Maclain Way said it was interesting to see how the Vol. 1 stories resonated with so many types of people, from athletes in different sports to musicians to non-sports fans.
“Steph Curry and Aaron Rodgers tweeted about the Mardy Fish episode, which was great, and Drake put on a Trashers jersey on his Instagram, and that was fun. Seeing the different types of people the series reached is why we make these things. We love doing what we do, but we make them for an audience, and to see an audience react to it puts wind in our sails, and that’s the best feeling ever.”
Chapman said the Vol. 2 stories were stories they’d long had on their radar.
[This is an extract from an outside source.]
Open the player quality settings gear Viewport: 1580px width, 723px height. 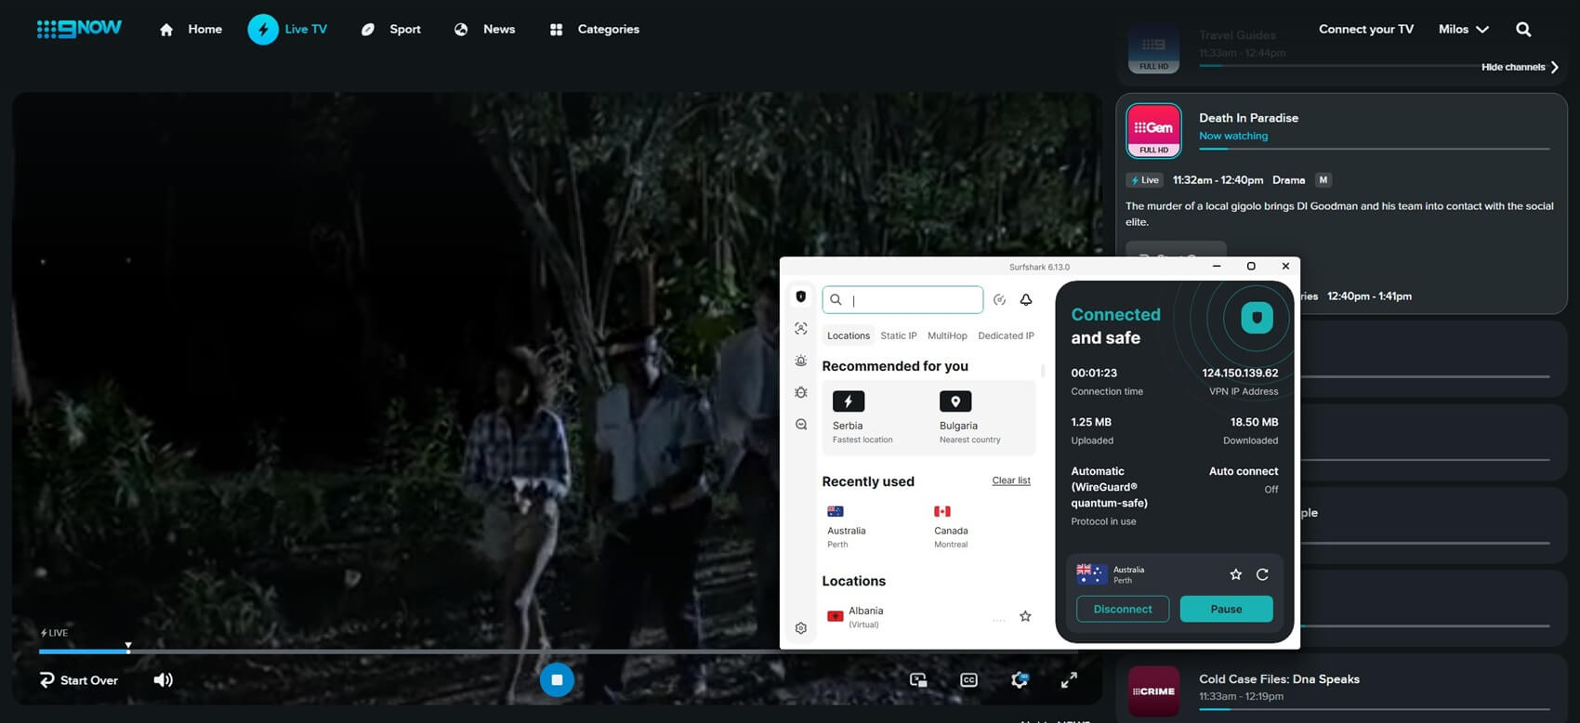click(1020, 680)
“All of these stories are truly stories that we’ve had on our Word doc of possible documentaries for years now, before we even had a sports anthology series. The 1983 America’s Cup had been an incredible story we’d wanted to tell for years. The Manti Te’o story was another kind of white whale in the sports space, one that we thought would be incredible if we could do. So it wasn’t even like we had a brainstorming session of ‘What kind of stories do we want to tell?’; these were stories that we’d been wanting to tell for a long time now.”
Maclain said the process of getting the Vol. 2 documentaries from ideas to selected stories involved speaking to key figures and seeing just how deep their stories went.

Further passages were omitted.